Eclipse has huge fonts over X-Windows.

When running Eclipse over X-Windows using Cygwin, the font sizes are significantly larger than running Eclipse locally. I am connecting to a RedHat box. When I go into the options of Eclipse, it shows the same font size on both local and XWin versions of Eclipse.

I saw one post that claimed that changing the appearance settings in Linux will help ( System -> Preferences -> Appearance). This post claimed the utility is at /usr/bin/gnome-appearance-properties. In RedHat, I had some success with gnome-font-properties. I still had to change the font sizes in Eclipse at Window|Preferences|General|Appearance|Colors and Fonts.

Here are the settings that seemed to look nice (taken from this post):

Application/Document/Desktop font: Liberation Sans, size 8
Window title font: Liberation Sans Bold, size 10
Fixed with font: Liberation Mono, 10

Font rendering: Best contrast (the others left weird artifacts, but mostly up to taste here I think)

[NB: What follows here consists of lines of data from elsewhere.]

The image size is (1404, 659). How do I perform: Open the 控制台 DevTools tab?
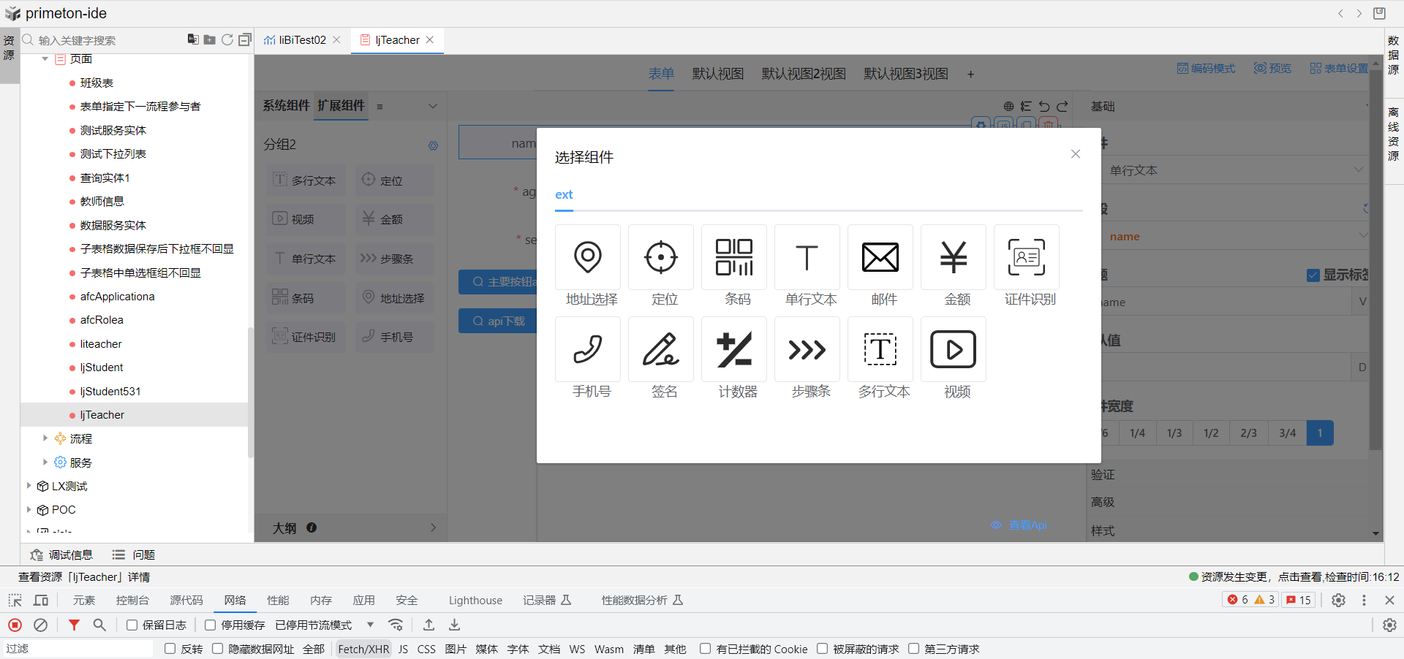point(132,600)

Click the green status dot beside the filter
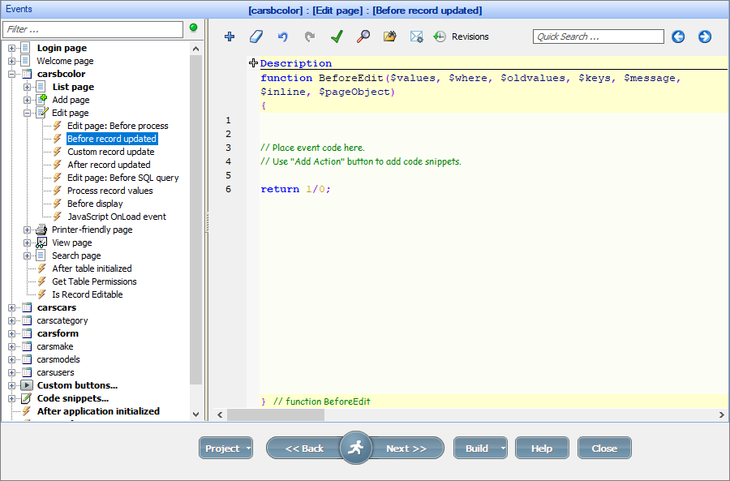click(193, 28)
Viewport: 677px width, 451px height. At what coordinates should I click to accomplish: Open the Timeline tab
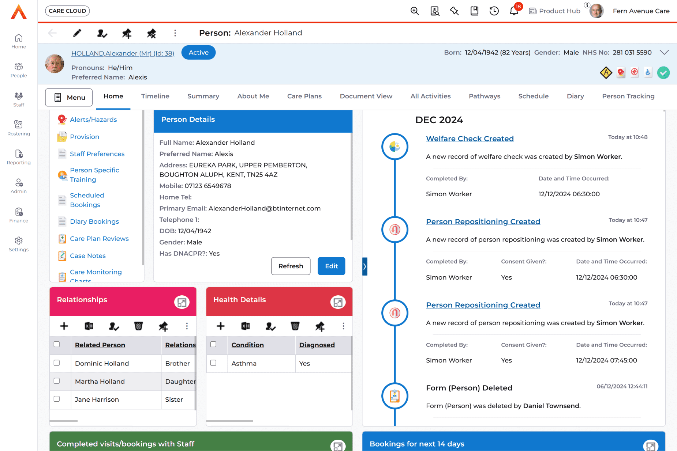click(155, 96)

Under details: Resolution: 99 dpi (to avoid the letters to get too close, need at least 1 px between them ;) Smoothing: Grayscale

Hinting: Full

I also found this post which will give better colors. But it does not work well as sometimes things get very hard to read.

In Ubuntu

I also found this post, which recommends creating a file in your home directory to override the default settings in Linux. Then, all of the other windows can stay large. Here’s how:

  • Create a file ~/.gtkrc-eclipse:
    style “eclipse” {
        font_name = “Sans Condensed 8”
    }
    class “GtkWidget” style “eclipse”
    
  • Launch eclipse with the GTK2_RC_FILES environment variable set to the path to ~/.gktrc-eclipse. Like so: env GTK2_RC_FILES=$GTK2_RC_FILES:~/.gtkrc-eclipse eclipse
  • It’s still necessary to change the font sizes in Window|Preferences|General|Appearance|Colors and Fonts.

RedHat

I was able to get a clean look in RedHat as well. I created a ~/.gtkrc-2.0 with the following:

style “gtkcompact”{
font_name=“Sans 8”
GtkButton::default_border={0,0,0,0}
GtkButton::default_outside_border={0,0,0,0}
GtkButtonBox::child_min_width=0
GtkButtonBox::child_min_heigth=0
GtkButtonBox::child_internal_pad_x=0
GtkButtonBox::child_internal_pad_y=0
GtkMenu::vertical-padding=1
GtkMenuBar::internal_padding=0
GtkMenuItem::horizontal_padding=4
GtkOptionMenu::indicator_size=0
GtkOptionMenu::indicator_spacing=0
GtkPaned::handle_size=4
GtkRange::trough_border=0
GtkRange::stepper_spacing=0
GtkScale::value_spacing=0
GtkScrolledWindow::scrollbar_spacing=0
GtkExpander::expander_size=10
GtkExpander::expander_spacing=0
GtkTreeView::vertical-separator=0
GtkTreeView::horizontal-separator=0
GtkTreeView::expander-size=8
GtkTreeView::fixed-height-mode=TRUE
GtkWidget::focus_padding=0
}
class “GtkWidget” style “gtkcompact”

It made it much cleaner. I did not have to set any environment variables or even restart X. It worked immediately after launching Eclipse again. This may work in other distros, but I haven’t tried.